── DATA PROVIDED ──

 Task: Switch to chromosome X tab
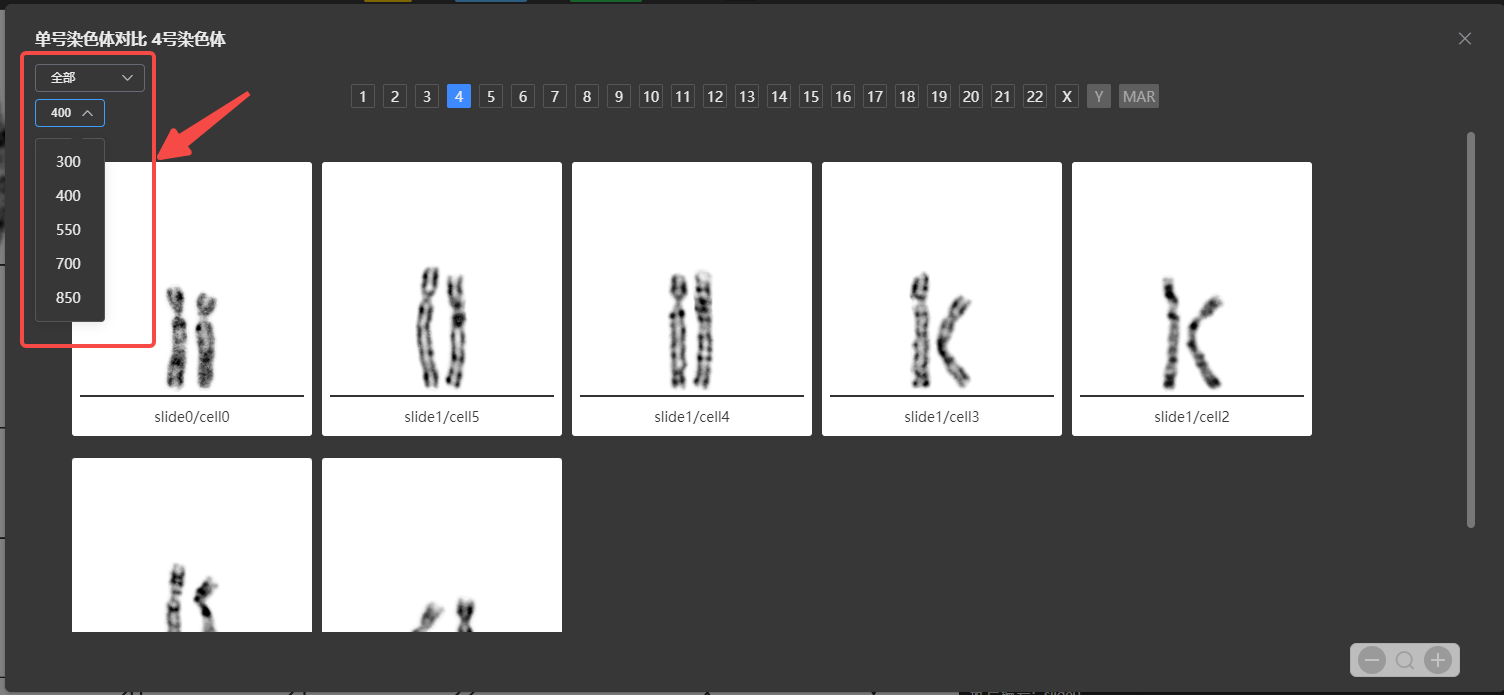pos(1067,97)
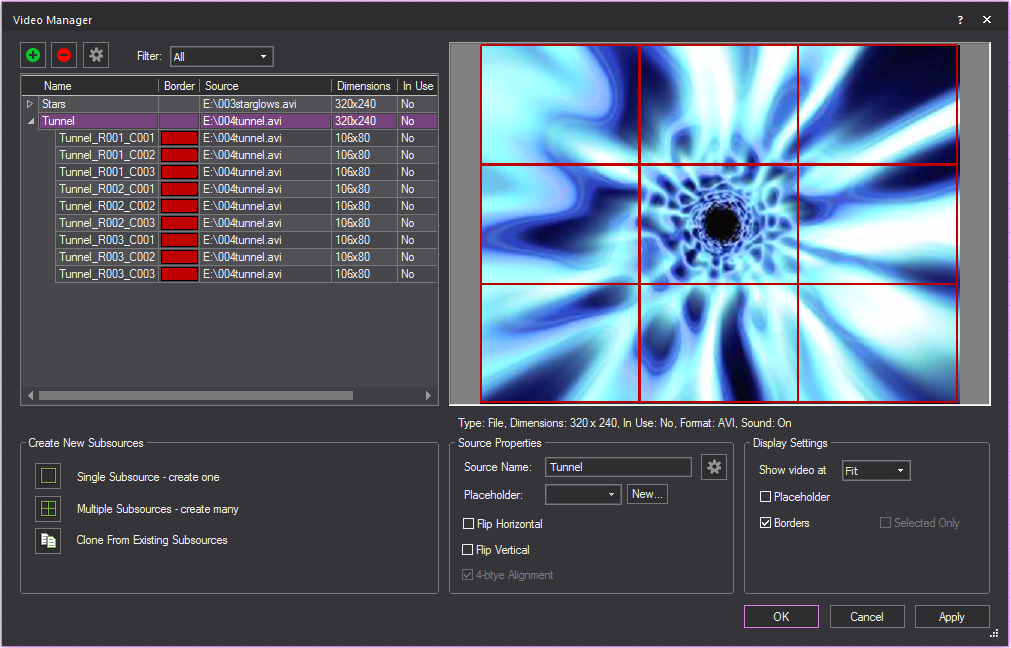
Task: Open the source list settings gear
Action: coord(95,55)
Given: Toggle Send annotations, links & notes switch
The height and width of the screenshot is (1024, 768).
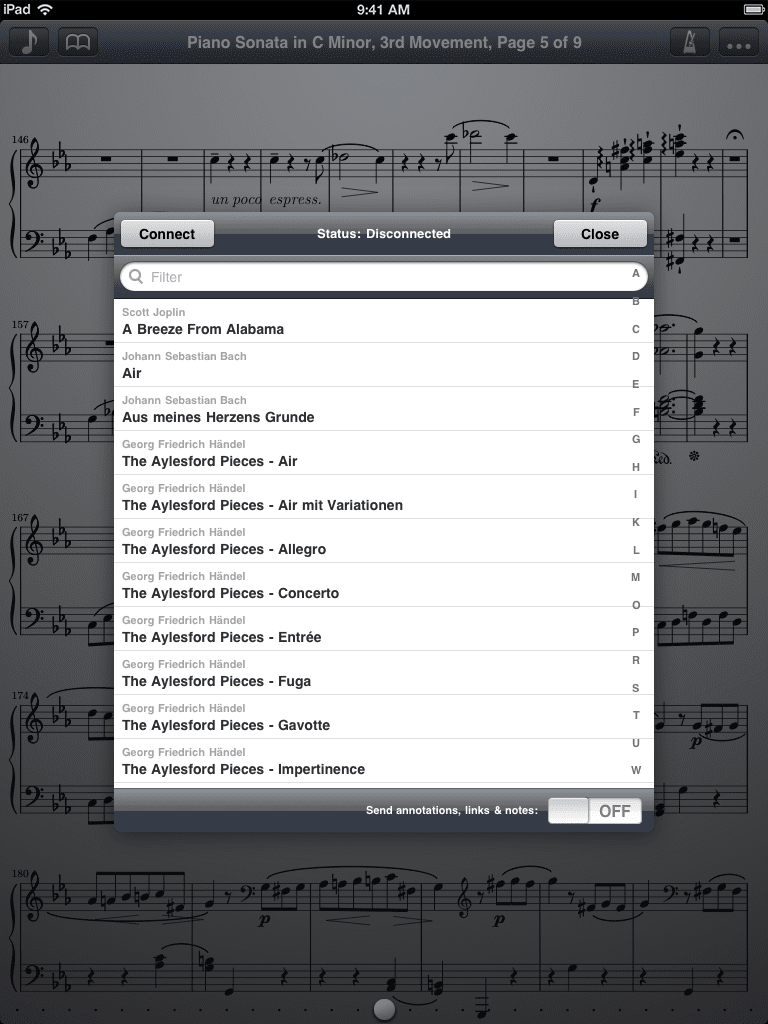Looking at the screenshot, I should (595, 811).
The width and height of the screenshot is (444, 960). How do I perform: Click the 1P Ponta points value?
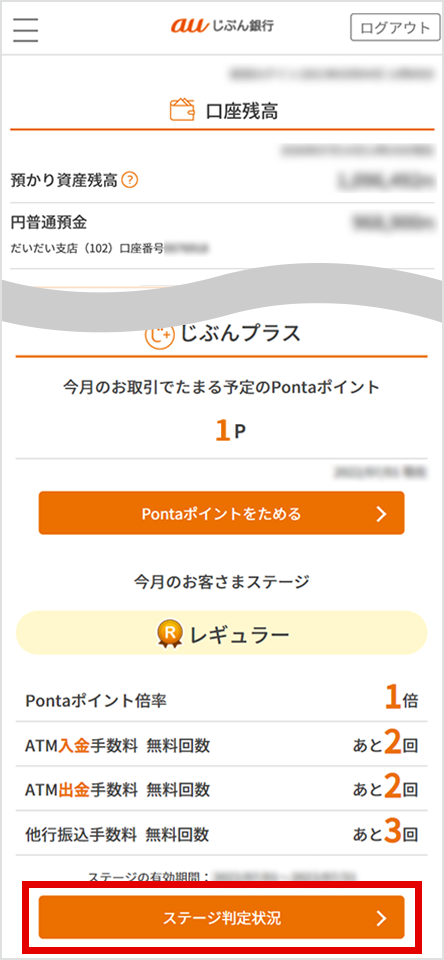pyautogui.click(x=230, y=431)
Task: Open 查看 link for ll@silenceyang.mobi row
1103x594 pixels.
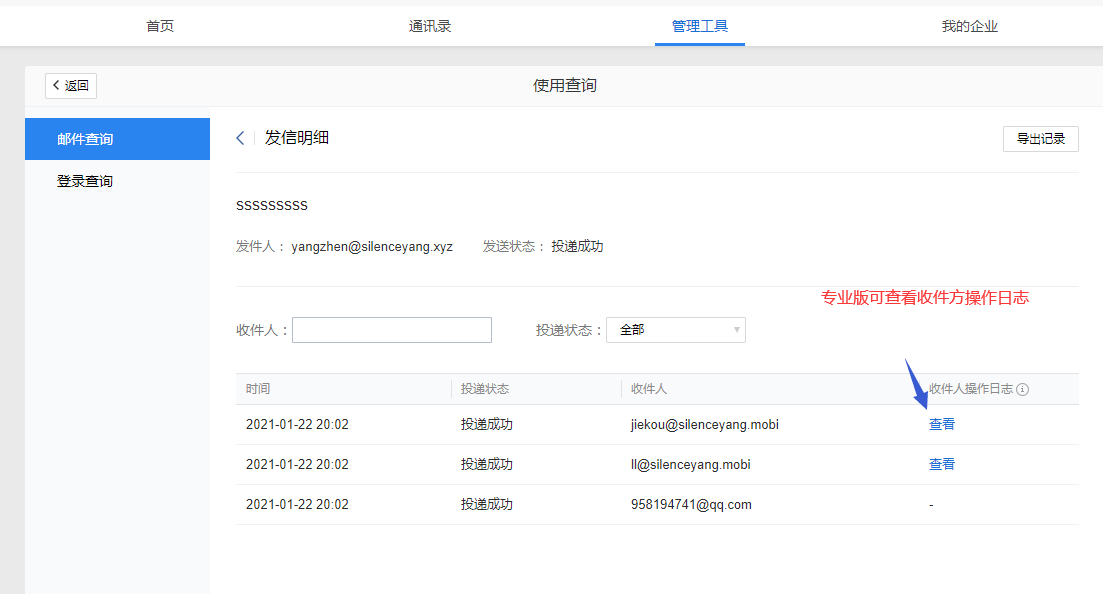Action: (941, 464)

───

### WORK REQUIRED
Your output should be the records above, duplicated exactly and picture-free.

### EXERCISE RESPONSE
 Task: Switch to chromosome X tab
pos(1067,97)
Task: Open the source list settings gear
Action: coord(95,55)
Given: Toggle Send annotations, links & notes switch
The height and width of the screenshot is (1024, 768).
Looking at the screenshot, I should (595, 811).
The width and height of the screenshot is (444, 960). How do I perform: Click the 1P Ponta points value?
pyautogui.click(x=230, y=431)
Task: Open 查看 link for ll@silenceyang.mobi row
1103x594 pixels.
Action: (941, 464)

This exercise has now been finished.